Show that the Lebesgue integral is well-defined for simple functions,
I am a bit confused and not sure if my proof is any good.
I want to show that the value of the expression $\sum_{k=1}^n\alpha_k\mu(A_k)$, does not depend on the choice of the simple-function representation of $f$.
Suppose that $f,g$ are simple functions and $f\leq g$, then they can be represented by:
$$f=\sum_{k=1}^m\alpha_k\chi_{A_k}$$
$$g=\sum_{j=1}^l\beta_j\chi_{B_j}$$
Can I say here that $\cup_{k=1}^mA_k=\mathbb R^n$? How may i show it?

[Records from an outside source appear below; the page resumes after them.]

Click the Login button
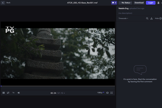Viewport: 162px width, 108px height. 151,3
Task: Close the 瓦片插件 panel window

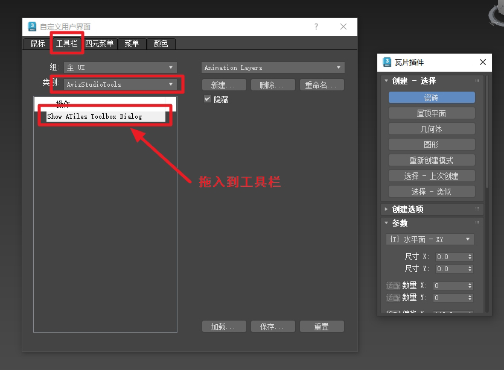Action: click(x=482, y=62)
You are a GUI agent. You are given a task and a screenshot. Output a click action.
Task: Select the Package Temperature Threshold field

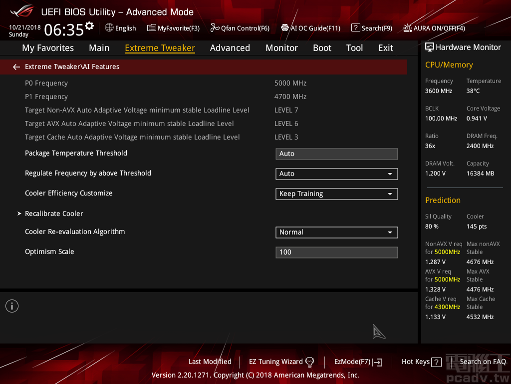point(336,154)
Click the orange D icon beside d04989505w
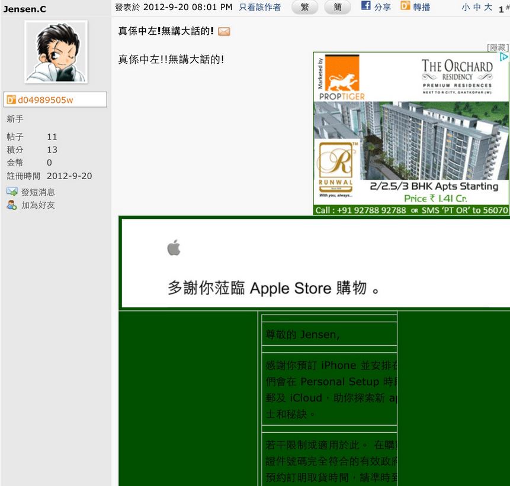510x486 pixels. [11, 100]
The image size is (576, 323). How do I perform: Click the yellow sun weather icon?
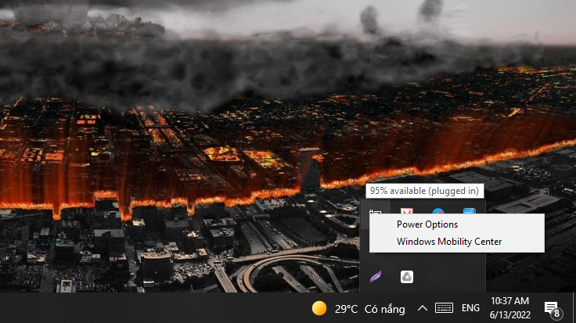[319, 308]
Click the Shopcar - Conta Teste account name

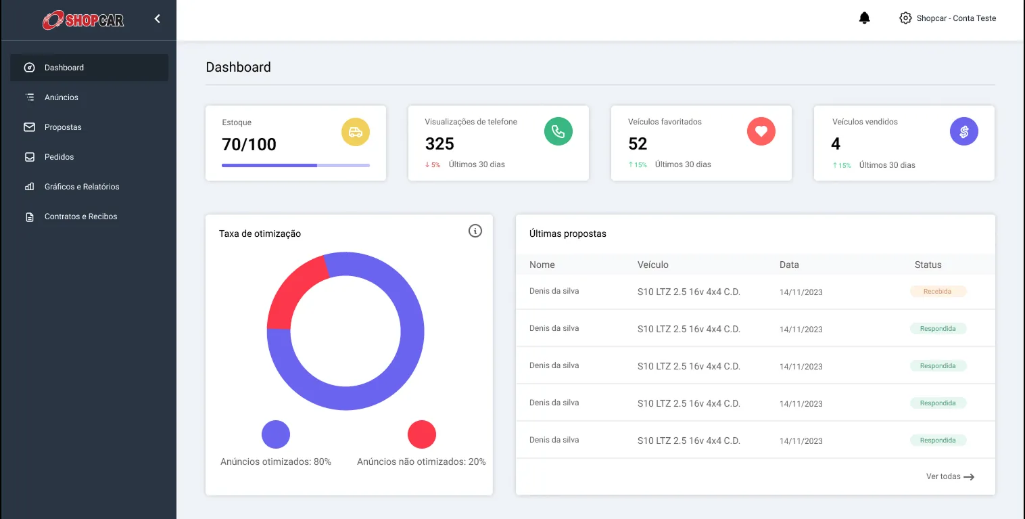[956, 18]
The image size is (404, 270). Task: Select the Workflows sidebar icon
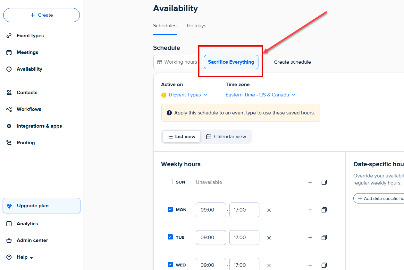pos(9,109)
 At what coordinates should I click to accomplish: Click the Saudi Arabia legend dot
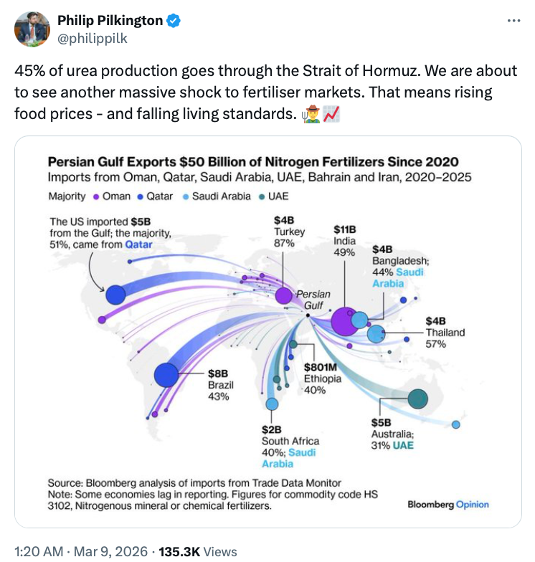184,196

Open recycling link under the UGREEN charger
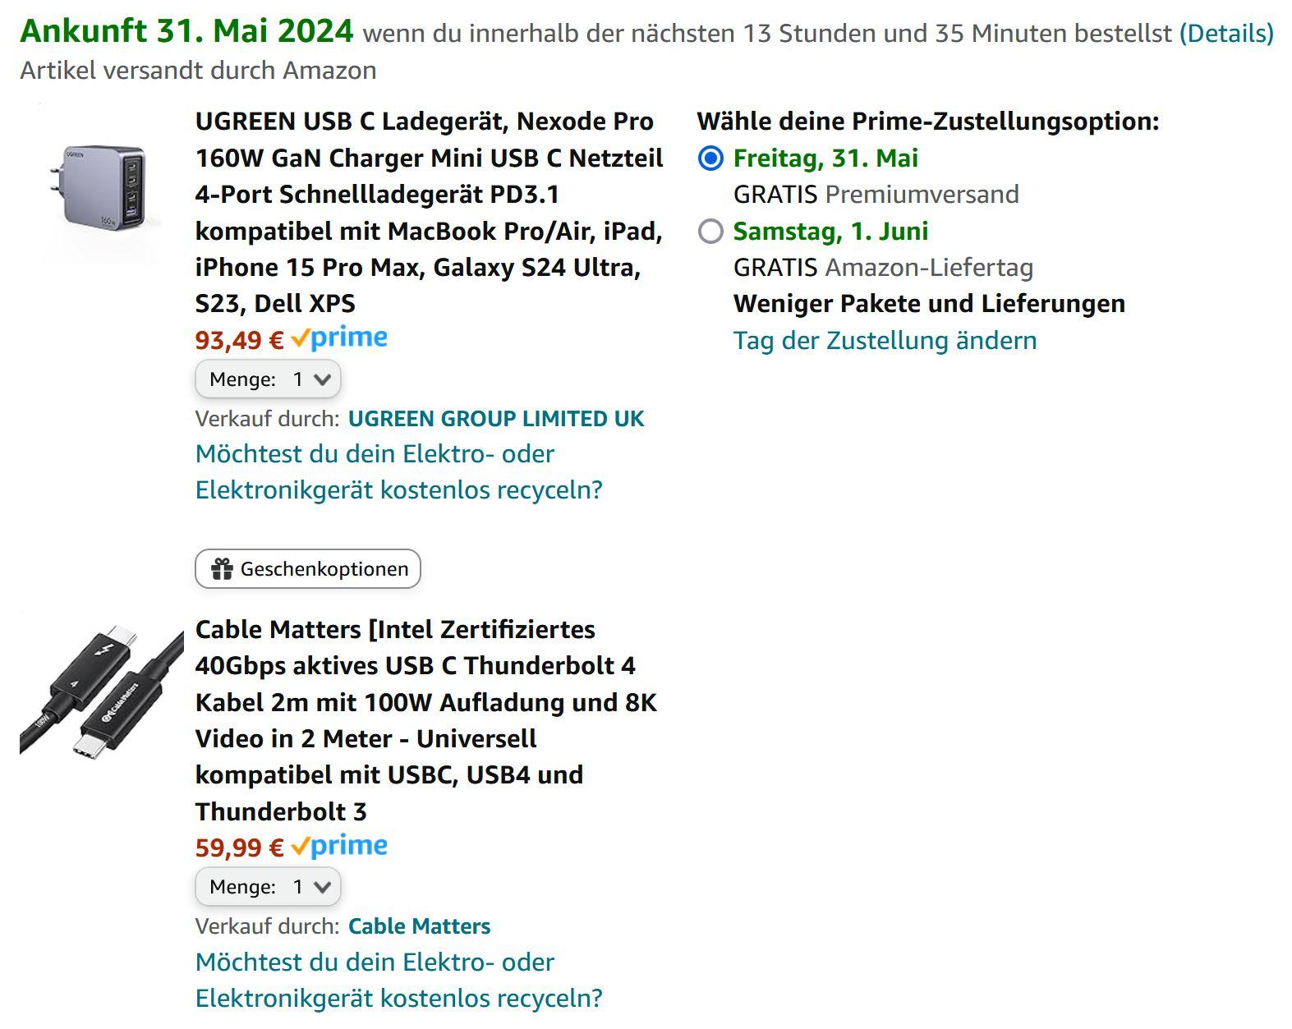pos(398,472)
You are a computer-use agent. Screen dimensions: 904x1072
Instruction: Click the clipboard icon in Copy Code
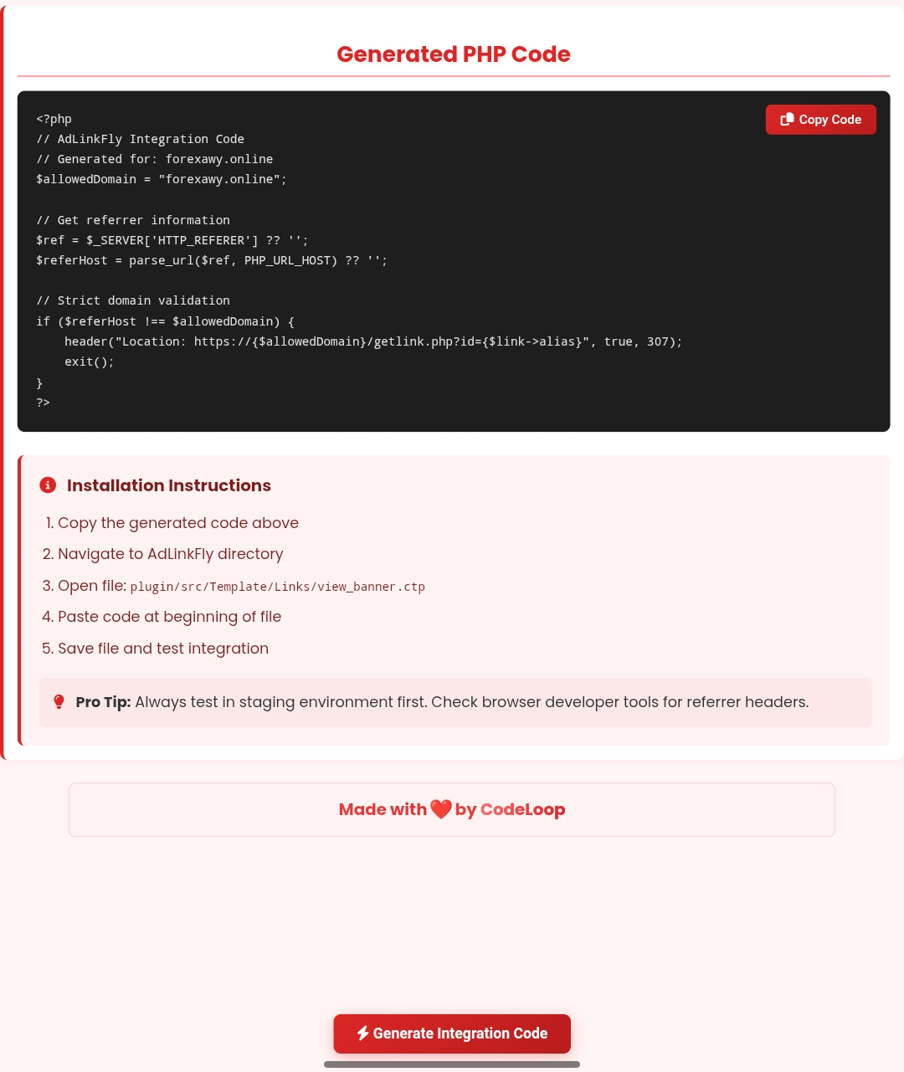click(x=787, y=120)
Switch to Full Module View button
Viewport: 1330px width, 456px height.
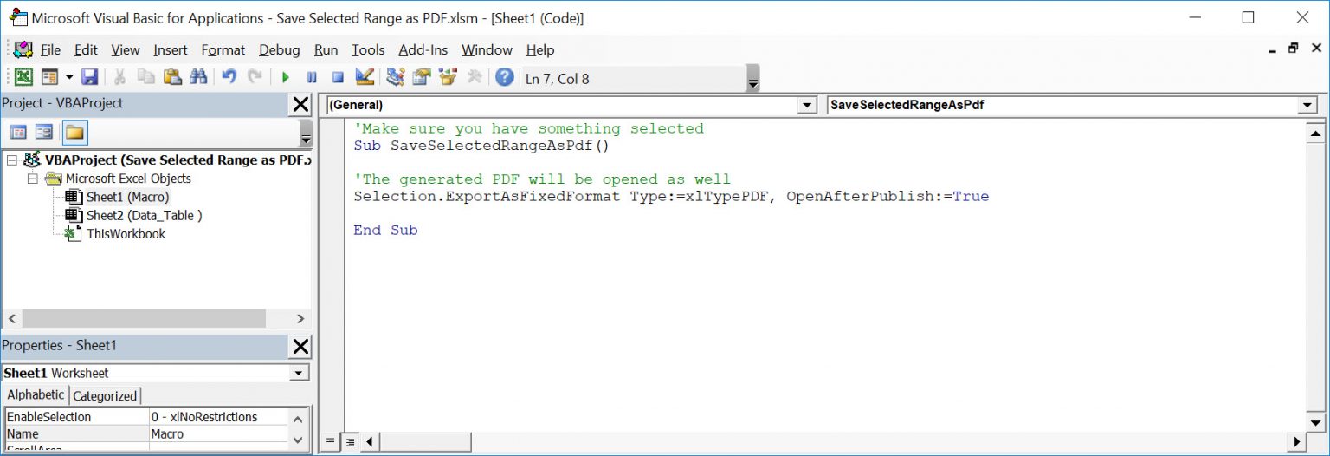pyautogui.click(x=349, y=442)
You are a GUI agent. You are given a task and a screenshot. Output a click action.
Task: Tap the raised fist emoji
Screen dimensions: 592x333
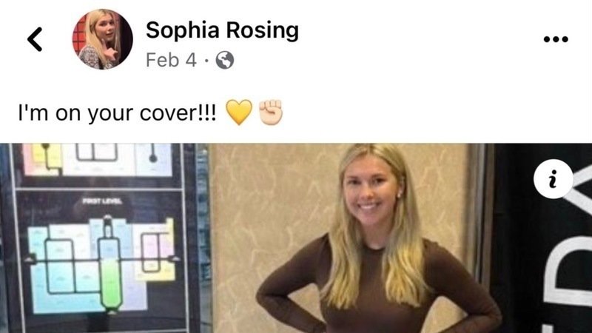coord(271,112)
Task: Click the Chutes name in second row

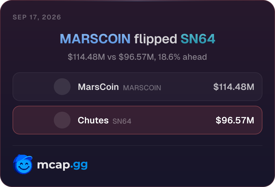Action: coord(93,120)
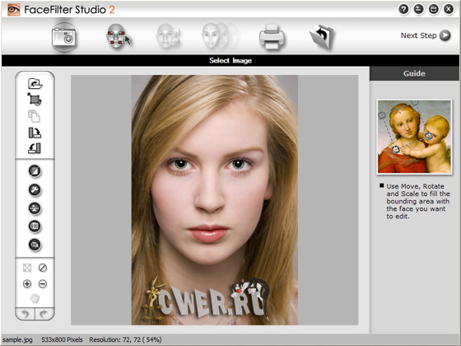Open the Guide panel header

coord(414,73)
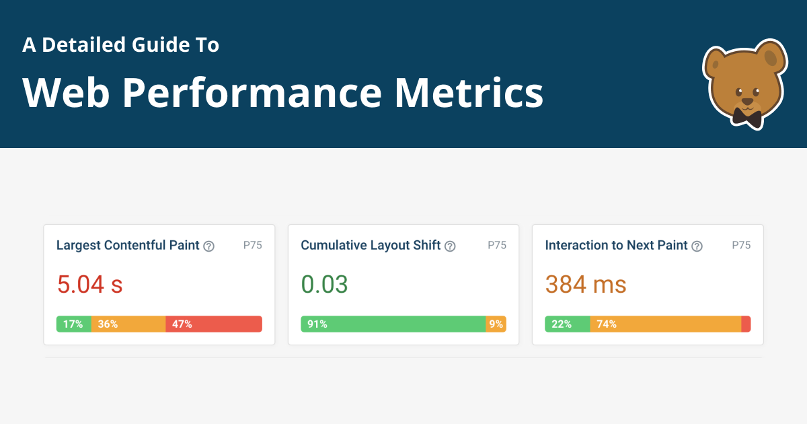
Task: Click the green 22% segment in the INP bar
Action: [566, 324]
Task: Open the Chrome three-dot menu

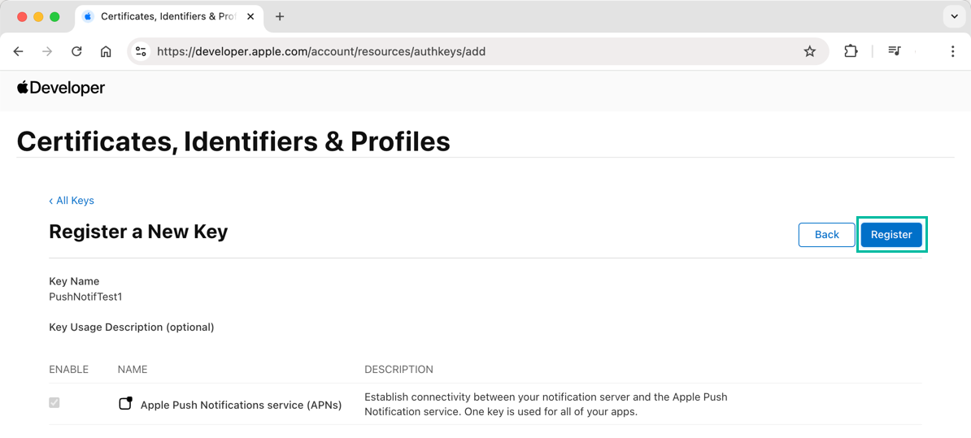Action: (x=952, y=51)
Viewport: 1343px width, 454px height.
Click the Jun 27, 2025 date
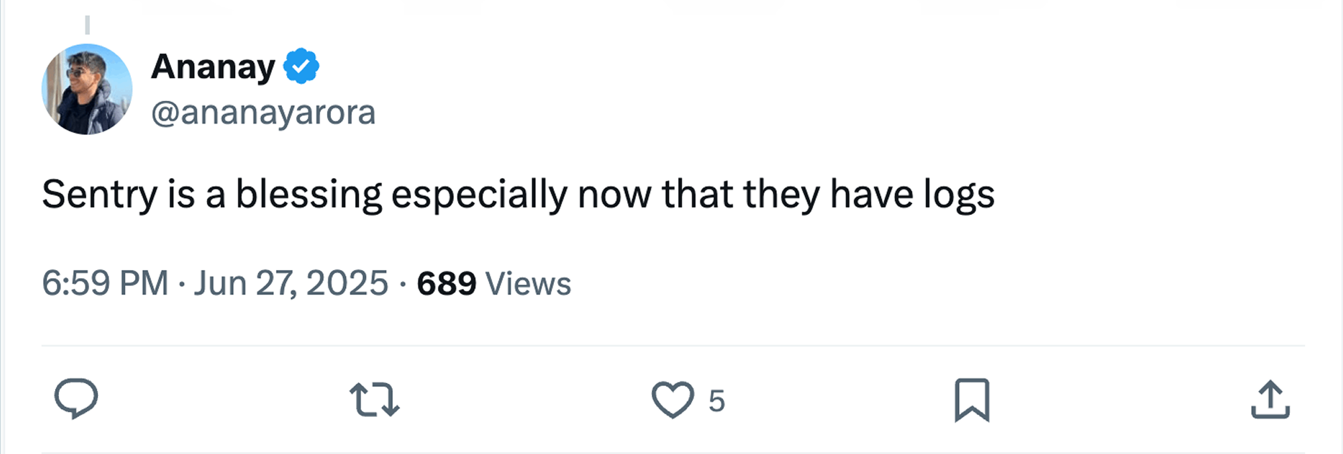point(291,283)
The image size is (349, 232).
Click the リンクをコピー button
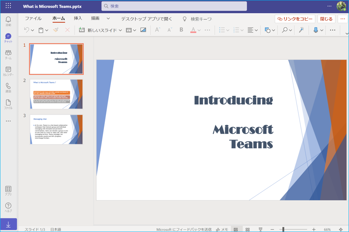[295, 19]
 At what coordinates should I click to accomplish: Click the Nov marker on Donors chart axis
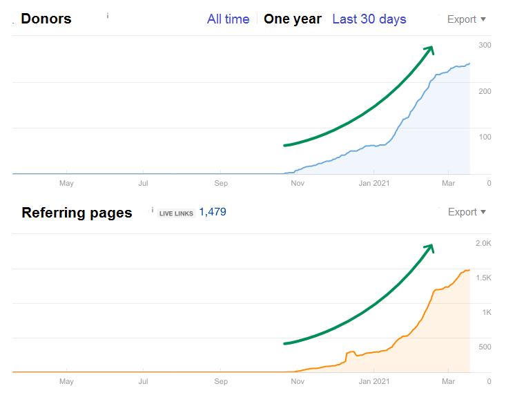pyautogui.click(x=298, y=184)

$$\int fd\mu=\sum_{k=1}^m\alpha_k\mu(A_k)=\sum_{k=1}^m\sum_{j=1}^l\alpha_k\mu(A_k\cap B_j)$$
$$\int gd\mu=\sum_{j=1}^l\beta_j\mu(B_j)=\sum_{j=1}^l\sum_{k=1}^m\beta_j\mu(A_k\cap B_j)$$
If $\mu(A_k\cap B_j)\neq0$ then in particular $A_k\cap B_j \neq \phi$, so there exist $x\in A_k \cup B_j$ but then:
$$\alpha_k=f(x)\leq g(x)=\beta_j$$
And if $\mu(A_k\cap B_j)=0$ the the inequality is trivially valid and so:
$$\int fd\mu\leq \int gd\mu$$
and if $g=f$ we are simply dealing with representation of one simple function $f$.
Is this a good proof? If not please point out the correct way.
Best Answer
I don't see how you obtain $\alpha_k = f(x) \leq g(x) = \beta_j$.
I would show that if you have a simple function $\sum_{k = 1}^m \alpha_k \chi_{A_k}$, then a refinement doesn't change the value of the integral, i.e. if we take $B_{k,i} \subseteq A_k$ disjoint with $\bigcup_{i = 1}^{n_k} B_{k,i} = A_k$, then $$\int \sum_{k = 1}^m \alpha_k \chi_{A_k} = \int \sum_{k = 1}^m \sum_{i = 1}^{n_k} \beta_{k,i} \chi_{B_{k,i}}$$ with $\beta_{k,i} = \alpha_k$. Afterwards you show that if you have two representations of a simple function, then they have a common refinement.